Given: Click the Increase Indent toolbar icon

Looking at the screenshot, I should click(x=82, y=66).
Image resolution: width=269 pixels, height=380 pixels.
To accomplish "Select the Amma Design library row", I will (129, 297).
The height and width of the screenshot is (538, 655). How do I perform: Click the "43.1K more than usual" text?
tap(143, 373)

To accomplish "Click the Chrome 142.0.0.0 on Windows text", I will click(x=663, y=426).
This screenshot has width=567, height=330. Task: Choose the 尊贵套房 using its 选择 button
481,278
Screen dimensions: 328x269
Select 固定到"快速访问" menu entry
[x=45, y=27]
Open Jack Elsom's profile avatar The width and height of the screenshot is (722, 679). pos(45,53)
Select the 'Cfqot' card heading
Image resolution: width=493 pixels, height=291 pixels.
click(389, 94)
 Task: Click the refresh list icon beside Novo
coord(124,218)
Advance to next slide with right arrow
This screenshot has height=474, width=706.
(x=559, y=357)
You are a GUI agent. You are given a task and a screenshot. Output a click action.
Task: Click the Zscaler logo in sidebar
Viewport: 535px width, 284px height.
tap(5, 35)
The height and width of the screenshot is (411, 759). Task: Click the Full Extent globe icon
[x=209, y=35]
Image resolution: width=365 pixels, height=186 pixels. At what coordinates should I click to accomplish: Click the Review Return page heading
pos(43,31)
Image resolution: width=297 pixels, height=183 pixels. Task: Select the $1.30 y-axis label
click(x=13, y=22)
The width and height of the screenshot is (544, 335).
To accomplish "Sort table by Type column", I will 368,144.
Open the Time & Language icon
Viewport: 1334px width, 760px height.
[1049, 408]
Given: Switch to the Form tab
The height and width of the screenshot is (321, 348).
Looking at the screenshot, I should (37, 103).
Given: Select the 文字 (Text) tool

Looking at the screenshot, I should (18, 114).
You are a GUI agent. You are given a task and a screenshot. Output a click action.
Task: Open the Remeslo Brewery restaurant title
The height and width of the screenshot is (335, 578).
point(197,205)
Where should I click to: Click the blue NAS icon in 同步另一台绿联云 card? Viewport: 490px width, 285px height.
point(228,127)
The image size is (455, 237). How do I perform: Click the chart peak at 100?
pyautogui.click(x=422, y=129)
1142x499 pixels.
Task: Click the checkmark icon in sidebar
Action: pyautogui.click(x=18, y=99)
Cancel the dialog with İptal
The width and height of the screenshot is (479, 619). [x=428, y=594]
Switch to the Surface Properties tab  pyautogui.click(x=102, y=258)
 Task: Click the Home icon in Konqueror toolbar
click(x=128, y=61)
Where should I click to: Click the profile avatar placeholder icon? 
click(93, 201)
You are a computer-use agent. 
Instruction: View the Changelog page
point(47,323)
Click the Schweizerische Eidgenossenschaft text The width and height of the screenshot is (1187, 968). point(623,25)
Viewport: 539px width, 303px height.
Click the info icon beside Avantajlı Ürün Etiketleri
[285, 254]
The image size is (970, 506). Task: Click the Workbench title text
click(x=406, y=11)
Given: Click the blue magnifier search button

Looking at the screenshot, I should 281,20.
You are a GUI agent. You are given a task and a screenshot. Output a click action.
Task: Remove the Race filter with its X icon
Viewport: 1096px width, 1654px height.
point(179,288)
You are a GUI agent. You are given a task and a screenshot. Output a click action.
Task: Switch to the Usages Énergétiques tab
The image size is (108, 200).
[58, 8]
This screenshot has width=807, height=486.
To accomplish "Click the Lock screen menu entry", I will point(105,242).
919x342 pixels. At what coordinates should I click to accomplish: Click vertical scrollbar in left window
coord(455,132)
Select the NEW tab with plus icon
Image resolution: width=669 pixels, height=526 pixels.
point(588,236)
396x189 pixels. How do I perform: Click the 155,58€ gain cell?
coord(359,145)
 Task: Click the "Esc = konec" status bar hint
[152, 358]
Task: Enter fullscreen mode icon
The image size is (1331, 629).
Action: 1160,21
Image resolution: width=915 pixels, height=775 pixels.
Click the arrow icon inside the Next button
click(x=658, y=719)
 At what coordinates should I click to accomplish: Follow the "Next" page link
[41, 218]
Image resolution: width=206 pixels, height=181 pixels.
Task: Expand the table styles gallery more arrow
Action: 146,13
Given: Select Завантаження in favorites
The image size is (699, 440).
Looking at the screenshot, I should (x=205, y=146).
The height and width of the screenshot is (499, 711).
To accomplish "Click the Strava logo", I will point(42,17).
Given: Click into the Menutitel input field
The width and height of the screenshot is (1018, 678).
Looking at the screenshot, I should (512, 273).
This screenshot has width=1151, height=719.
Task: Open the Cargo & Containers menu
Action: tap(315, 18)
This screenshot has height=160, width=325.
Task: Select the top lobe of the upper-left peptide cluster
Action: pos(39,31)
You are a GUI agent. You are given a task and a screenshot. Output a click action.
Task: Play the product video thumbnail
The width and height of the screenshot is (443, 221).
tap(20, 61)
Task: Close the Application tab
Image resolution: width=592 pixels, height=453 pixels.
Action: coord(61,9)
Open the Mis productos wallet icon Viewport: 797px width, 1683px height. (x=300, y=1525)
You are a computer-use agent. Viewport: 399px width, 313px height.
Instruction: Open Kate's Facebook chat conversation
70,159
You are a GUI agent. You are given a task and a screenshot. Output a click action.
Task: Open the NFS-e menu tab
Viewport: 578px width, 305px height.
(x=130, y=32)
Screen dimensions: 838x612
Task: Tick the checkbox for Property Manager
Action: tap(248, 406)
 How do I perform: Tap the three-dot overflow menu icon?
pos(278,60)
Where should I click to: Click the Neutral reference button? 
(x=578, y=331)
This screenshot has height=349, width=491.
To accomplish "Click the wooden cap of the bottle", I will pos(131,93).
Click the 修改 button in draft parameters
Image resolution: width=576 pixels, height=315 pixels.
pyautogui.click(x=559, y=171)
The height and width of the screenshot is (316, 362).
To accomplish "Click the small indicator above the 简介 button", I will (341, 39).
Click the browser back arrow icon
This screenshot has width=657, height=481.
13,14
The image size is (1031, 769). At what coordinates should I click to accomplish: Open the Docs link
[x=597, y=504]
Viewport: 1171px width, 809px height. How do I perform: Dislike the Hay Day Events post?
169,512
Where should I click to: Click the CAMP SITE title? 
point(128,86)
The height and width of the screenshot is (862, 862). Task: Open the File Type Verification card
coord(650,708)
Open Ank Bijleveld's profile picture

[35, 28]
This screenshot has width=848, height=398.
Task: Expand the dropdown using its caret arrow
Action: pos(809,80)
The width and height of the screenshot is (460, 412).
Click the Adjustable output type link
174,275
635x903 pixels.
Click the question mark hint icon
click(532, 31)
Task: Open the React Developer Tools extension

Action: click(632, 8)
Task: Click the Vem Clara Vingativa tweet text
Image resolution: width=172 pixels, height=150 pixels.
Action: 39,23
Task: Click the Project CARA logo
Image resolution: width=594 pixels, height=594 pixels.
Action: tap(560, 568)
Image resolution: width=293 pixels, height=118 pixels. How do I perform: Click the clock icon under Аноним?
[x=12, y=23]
· · · · · · ·
— Task —
Exact duplication is required for the lines above, from the line that contains "Image resolution: width=269" to the line that contains "Task: Click the Zscaler logo in sidebar", inclusive; omit all others.

— Exercise solution —
Image resolution: width=269 pixels, height=380 pixels.
To accomplish "Select the Amma Design library row", I will (129, 297).
The height and width of the screenshot is (538, 655). How do I perform: Click the "43.1K more than usual" text?
tap(143, 373)

To accomplish "Click the Chrome 142.0.0.0 on Windows text", I will click(x=663, y=426).
This screenshot has width=567, height=330. Task: Choose the 尊贵套房 using its 选择 button
481,278
Screen dimensions: 328x269
Select 固定到"快速访问" menu entry
[x=45, y=27]
Open Jack Elsom's profile avatar The width and height of the screenshot is (722, 679). pos(45,53)
Select the 'Cfqot' card heading
Image resolution: width=493 pixels, height=291 pixels.
click(389, 94)
 Task: Click the refresh list icon beside Novo
coord(124,218)
Advance to next slide with right arrow
This screenshot has height=474, width=706.
(x=559, y=357)
You are a GUI agent. You are given a task and a screenshot. Output a click action.
Task: Click the Zscaler logo in sidebar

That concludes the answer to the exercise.